▶ _PROMPT_:
The lines to be extracted begin at the line containing "How do I perform: Copy the form shortcode?" and end at the last line of the data below; copy them exactly and leave out the pictures.

▶ _RECORDS FOR THE EXERCISE_:
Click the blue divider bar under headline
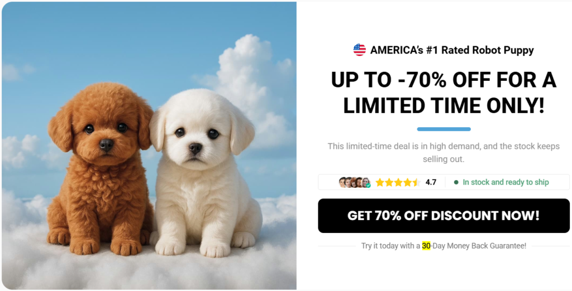tap(444, 129)
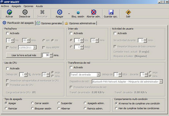Click the Desactivar power icon
Image resolution: width=169 pixels, height=116 pixels.
pos(25,12)
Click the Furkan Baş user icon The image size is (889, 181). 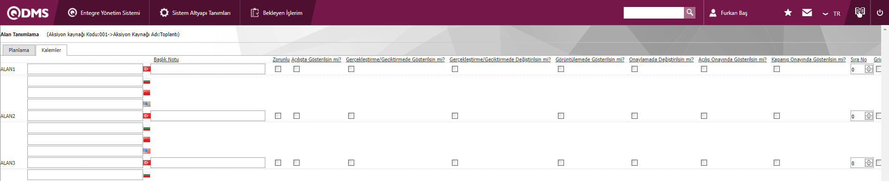click(x=713, y=13)
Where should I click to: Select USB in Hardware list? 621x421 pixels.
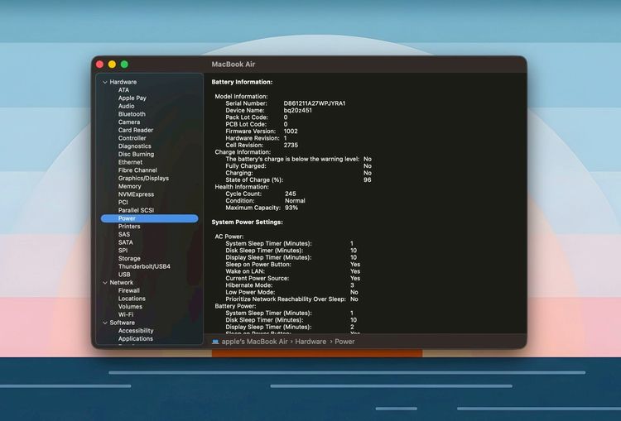[124, 275]

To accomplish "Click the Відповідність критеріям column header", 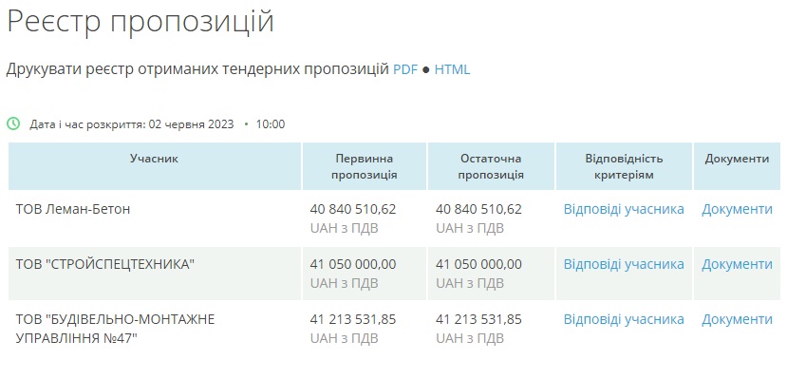I will [624, 166].
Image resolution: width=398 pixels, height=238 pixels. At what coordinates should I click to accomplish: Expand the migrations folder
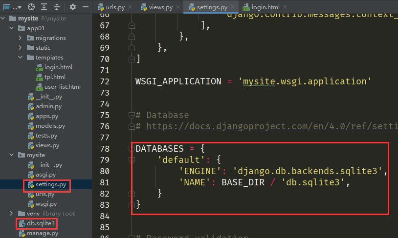20,38
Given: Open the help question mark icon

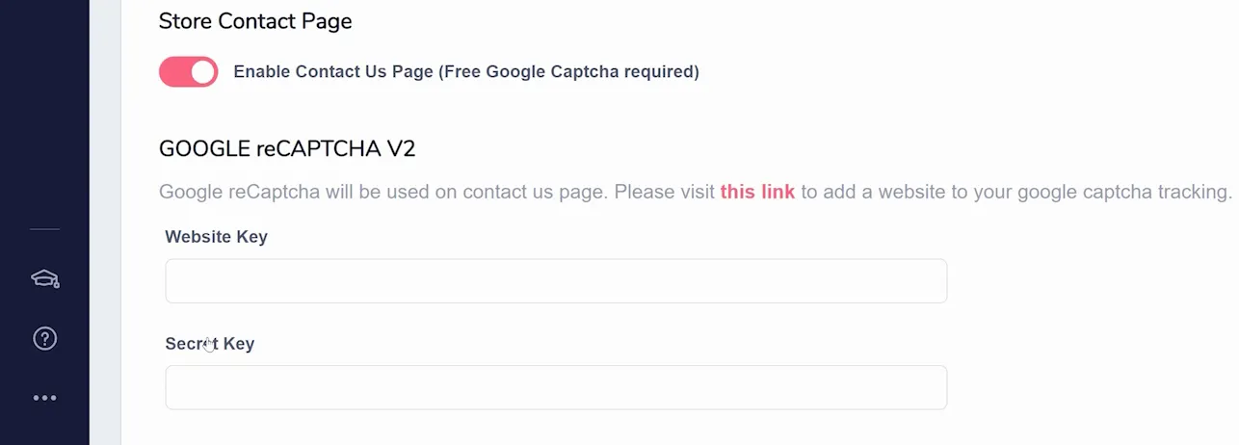Looking at the screenshot, I should [x=44, y=338].
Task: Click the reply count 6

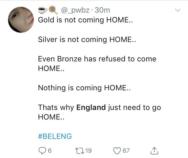Action: (x=49, y=150)
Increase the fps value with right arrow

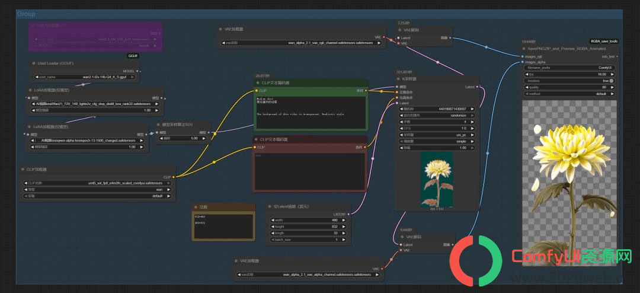(613, 74)
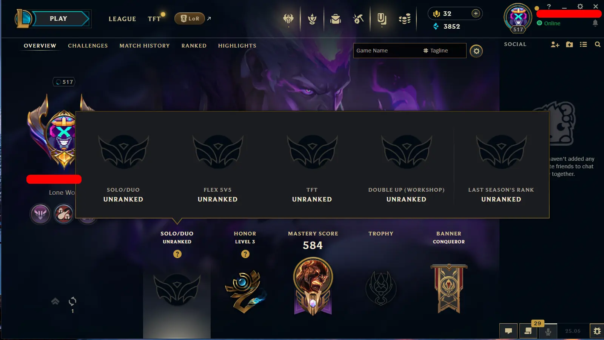Open the notifications bell
Image resolution: width=604 pixels, height=340 pixels.
[595, 23]
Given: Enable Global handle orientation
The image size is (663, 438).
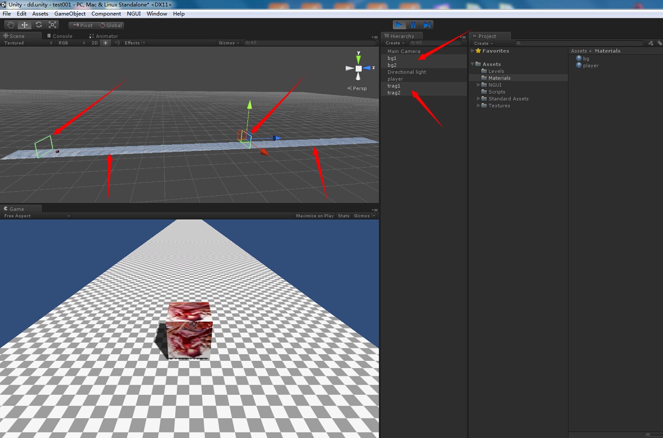Looking at the screenshot, I should point(111,25).
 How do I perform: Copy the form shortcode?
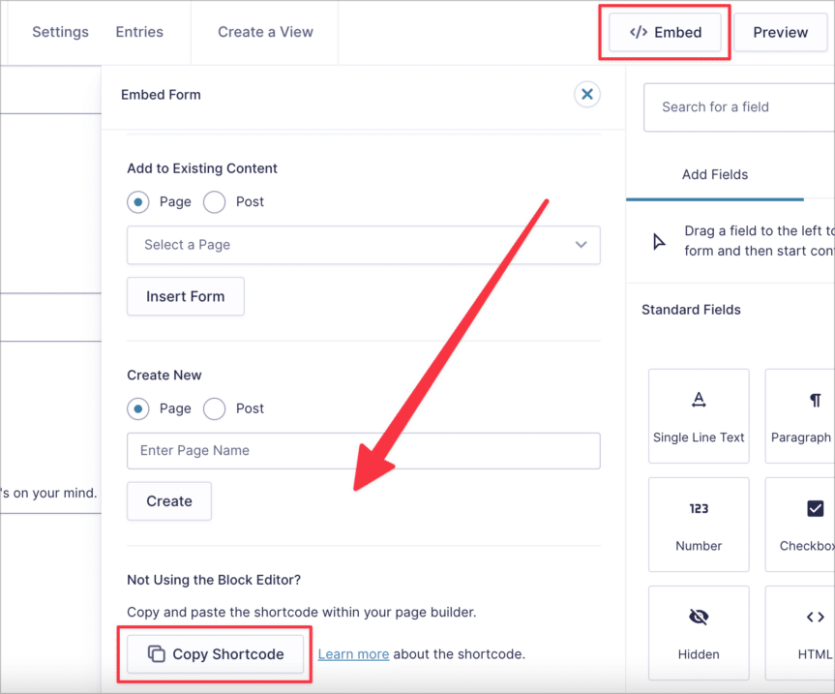coord(214,654)
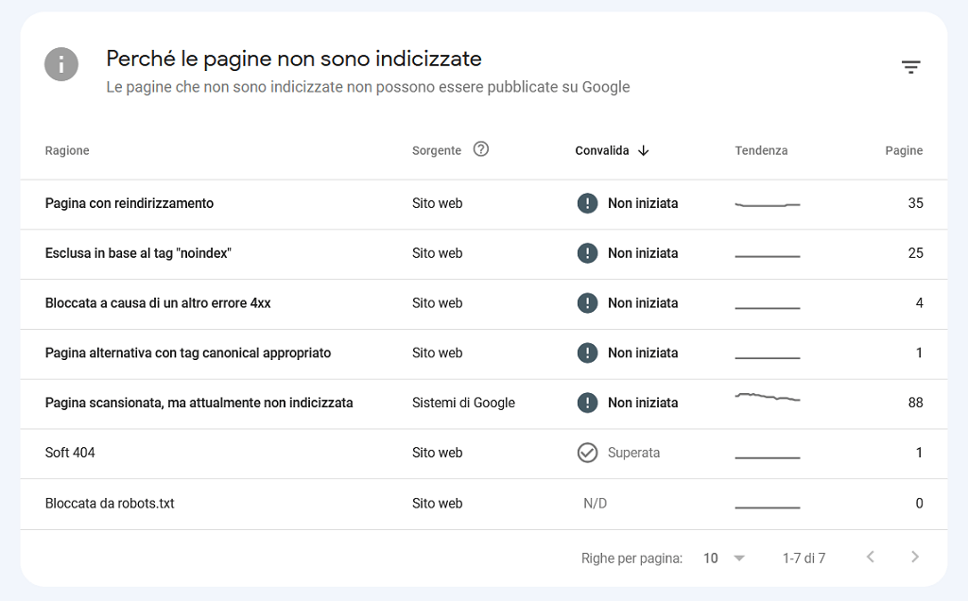This screenshot has height=601, width=968.
Task: Open the filter options icon
Action: [910, 66]
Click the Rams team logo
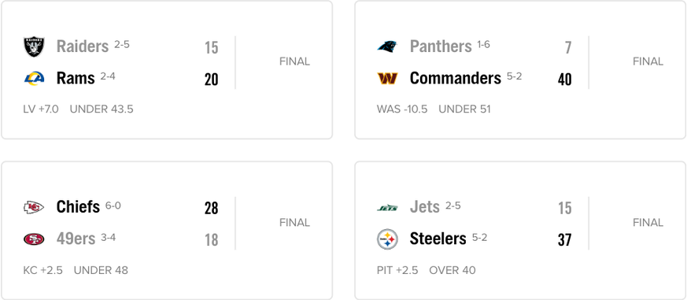Viewport: 687px width, 300px height. click(34, 79)
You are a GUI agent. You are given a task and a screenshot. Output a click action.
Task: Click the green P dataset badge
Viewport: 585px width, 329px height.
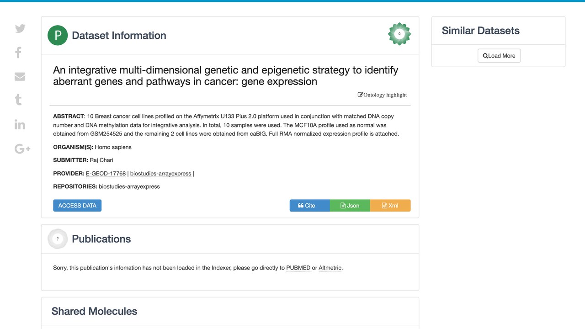[x=58, y=36]
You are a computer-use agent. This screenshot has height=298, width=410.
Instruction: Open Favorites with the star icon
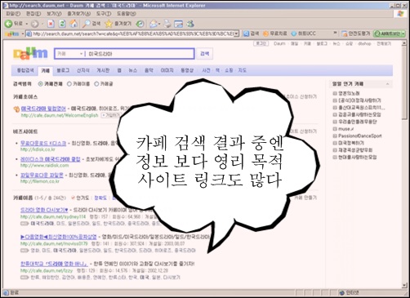[x=109, y=24]
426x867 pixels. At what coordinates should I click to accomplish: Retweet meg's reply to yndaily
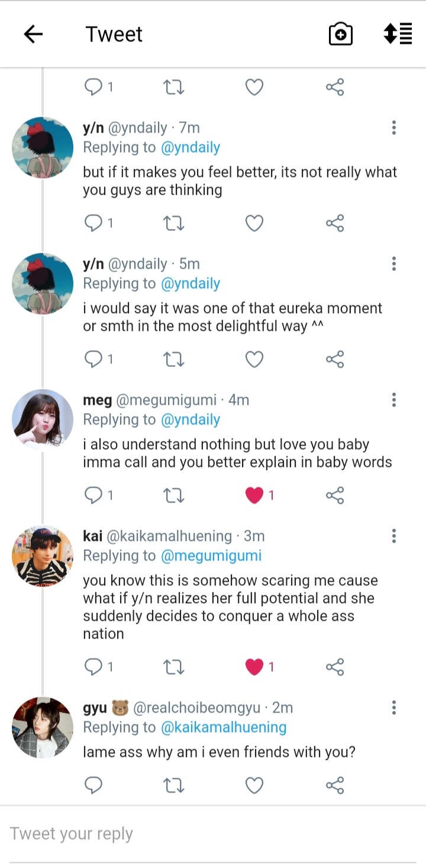click(x=173, y=495)
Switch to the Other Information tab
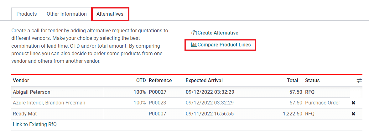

▶ _TASK SOLUTION_:
 How do I perform: Copy the form shortcode?
coord(214,654)
This screenshot has height=601, width=968.
Task: Open the filter options icon
Action: [910, 66]
Click the Rams team logo
Viewport: 687px width, 300px height. click(34, 79)
You are a GUI agent. You are given a task and a screenshot. Output a click action.
Task: Click the green P dataset badge
Viewport: 585px width, 329px height.
[x=58, y=36]
You are a computer-use agent. This screenshot has height=298, width=410.
Instruction: Open Favorites with the star icon
[x=109, y=24]
426x867 pixels. At what coordinates should I click to accomplish: Retweet meg's reply to yndaily
click(x=173, y=495)
Switch to the Other Information tab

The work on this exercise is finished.